Just before Easter, the writer Anne Rice, whose new novel on Christ has just been published, posted an item in the Washington Post’s On Faith section about her own faith journey.

An excerpt:

Why did faith come back to me? I don’t claim to know the answer. But what I want to talk about right now is trust. Faith for me was intimately involved with love for God and trust in Him, and that trust in Him was as transformative as the love.

Right now as I write this, our nation seems to be in some sort of religious delirium. Anti-God books dominate the bestseller lists; people claim to deconstruct the Son of Man with facile historical treatments of what we know and don’t know about Jesus Christ who lived in First Century Judea. Candidates for public office have to declare their faith on television. Christians quarrel with one another publicly about the message of Christ.

Before my consecration to Christ, I became familiar with a whole range of arguments against the Savior to whom I committed my life. In the end I didn’t find the skeptics particularly convincing, while at the same time the power of the gospels of Matthew, Mark, Luke and John swept me off my feet.

And above all, when I began to talk to Jesus Christ again it was with trust.
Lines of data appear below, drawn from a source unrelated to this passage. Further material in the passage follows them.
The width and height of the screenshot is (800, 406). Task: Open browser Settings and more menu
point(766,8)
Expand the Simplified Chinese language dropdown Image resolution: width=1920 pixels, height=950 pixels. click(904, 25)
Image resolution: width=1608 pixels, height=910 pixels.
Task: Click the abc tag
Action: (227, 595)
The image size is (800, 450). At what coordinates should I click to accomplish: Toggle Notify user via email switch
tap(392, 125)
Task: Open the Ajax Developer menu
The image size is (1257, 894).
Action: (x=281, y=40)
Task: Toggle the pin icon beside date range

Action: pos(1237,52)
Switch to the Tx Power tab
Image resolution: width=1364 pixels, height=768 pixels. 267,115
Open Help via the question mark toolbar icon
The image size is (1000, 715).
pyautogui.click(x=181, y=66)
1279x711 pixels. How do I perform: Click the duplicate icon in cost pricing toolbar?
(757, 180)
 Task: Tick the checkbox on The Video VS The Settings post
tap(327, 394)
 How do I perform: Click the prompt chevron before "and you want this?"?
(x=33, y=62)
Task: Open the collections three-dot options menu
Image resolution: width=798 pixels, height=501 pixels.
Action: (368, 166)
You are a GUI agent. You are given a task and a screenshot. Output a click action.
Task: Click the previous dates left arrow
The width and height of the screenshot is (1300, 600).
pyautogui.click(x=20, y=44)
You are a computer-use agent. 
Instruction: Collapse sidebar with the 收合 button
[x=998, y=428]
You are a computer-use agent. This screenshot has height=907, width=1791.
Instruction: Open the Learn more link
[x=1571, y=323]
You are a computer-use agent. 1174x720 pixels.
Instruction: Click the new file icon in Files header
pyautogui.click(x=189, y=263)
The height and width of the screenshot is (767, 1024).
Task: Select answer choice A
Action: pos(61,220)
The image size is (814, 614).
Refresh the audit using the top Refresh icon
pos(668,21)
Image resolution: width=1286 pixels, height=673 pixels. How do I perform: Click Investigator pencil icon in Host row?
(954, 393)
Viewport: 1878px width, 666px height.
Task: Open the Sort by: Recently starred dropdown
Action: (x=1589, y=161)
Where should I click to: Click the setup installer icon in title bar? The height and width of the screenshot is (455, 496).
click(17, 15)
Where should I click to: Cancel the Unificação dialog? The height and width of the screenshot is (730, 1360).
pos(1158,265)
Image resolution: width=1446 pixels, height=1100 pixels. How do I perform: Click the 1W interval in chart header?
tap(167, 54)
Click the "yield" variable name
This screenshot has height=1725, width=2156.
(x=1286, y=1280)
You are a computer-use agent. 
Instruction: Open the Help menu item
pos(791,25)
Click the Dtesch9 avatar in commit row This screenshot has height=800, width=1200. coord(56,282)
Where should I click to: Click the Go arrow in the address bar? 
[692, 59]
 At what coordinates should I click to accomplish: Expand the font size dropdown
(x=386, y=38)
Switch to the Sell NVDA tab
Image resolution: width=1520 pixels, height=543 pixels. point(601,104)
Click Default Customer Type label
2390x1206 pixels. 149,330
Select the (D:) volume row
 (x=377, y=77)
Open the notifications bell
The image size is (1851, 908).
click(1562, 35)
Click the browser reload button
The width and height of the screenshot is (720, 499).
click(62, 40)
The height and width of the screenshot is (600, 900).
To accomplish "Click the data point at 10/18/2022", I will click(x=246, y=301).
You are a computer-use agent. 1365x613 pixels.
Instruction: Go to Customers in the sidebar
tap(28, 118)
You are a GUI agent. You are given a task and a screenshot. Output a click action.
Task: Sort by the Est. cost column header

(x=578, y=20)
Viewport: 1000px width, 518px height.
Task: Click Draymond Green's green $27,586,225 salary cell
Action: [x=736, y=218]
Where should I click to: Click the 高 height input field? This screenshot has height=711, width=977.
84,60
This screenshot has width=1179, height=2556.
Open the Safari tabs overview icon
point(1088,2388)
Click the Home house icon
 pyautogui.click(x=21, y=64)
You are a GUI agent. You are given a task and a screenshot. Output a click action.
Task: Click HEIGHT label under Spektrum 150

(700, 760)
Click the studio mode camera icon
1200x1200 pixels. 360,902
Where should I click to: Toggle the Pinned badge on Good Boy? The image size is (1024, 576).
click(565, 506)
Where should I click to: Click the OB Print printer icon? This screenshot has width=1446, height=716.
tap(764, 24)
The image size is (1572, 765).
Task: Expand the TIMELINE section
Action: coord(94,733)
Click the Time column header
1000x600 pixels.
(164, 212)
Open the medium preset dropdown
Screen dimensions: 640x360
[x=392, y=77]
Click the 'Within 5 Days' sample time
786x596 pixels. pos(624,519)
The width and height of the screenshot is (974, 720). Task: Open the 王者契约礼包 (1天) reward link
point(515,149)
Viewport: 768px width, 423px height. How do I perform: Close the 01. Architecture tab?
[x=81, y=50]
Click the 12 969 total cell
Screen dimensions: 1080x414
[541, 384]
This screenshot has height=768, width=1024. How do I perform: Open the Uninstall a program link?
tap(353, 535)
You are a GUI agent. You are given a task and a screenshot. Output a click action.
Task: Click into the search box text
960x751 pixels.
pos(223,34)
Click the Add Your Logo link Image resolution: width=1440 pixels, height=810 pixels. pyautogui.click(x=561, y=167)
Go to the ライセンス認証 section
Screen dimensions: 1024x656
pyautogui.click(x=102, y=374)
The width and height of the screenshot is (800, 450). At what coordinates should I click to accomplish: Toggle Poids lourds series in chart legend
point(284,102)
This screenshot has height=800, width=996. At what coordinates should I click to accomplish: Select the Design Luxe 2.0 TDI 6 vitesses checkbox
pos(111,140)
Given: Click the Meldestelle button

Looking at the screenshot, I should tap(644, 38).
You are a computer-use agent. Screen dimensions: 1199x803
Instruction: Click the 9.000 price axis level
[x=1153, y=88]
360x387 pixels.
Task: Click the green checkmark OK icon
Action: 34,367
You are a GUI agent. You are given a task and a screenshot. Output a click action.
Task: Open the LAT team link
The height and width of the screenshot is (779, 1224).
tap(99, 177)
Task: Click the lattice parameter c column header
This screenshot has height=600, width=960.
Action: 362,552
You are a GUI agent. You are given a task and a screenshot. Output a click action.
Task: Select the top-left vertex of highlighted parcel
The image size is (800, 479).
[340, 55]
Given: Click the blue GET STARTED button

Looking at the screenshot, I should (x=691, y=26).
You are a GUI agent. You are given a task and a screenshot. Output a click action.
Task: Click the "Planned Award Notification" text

On the afternoon in 1998 when faith returned, I experienced a sense of the limitless power and majesty of God that left me convinced that He knew all the answers to the theological and sociological questions that had tormented me for years. I saw, in one enduring moment, that the God who could make the Double Helix and the snow flake, the God who could make the Black holes in space, and the lilies of the field, could do absolutely anything and must know everything — even why good people suffer, why genocide and war plague our planet, and why Christians have lost, in America and in other lands, so much credibility as people who know how to love. I felt a trust in this all-knowing God; I felt a sudden release of all my doubts. Indeed, my questions became petty in the face of the greatness I beheld. I felt a deep and irreversible assurance that God knew and understood every single moment of every life that had ever been lived, or would be lived on Earth. I saw the universe as an immense and intricate tapestry, and I perceived that the Maker of the tapestry saw interwoven in that tapestry all our experiences in a way that we could not hope, on this Earth, to understand.

This was not a joyful moment for me. It wasn’t an easy moment. It was an admission that I loved and believed in God, and that my old atheism was a façade. I knew it was going to be difficult to return to the Maker, to give over my life to Him, and become a member of a huge quarreling religion that had broken into many denominations and factions and cults worldwide. But I knew that the Lord was going to help me with this return to Him. I trusted that He would help me. And that trust is what under girds my faith to this day.

Within days of my return to Christ, I also became aware of something very important: that the first temptation we face as returning Christians is to criticize another Christian and his or her way of approaching Jesus Christ. I perceived that I had to resist that temptation, that I had to seek in my faith and in my love for God a complete certainty that He knew all about these factions and disputes, and that He knew who was right or who was wrong, and He would handle how and when He approached every single soul.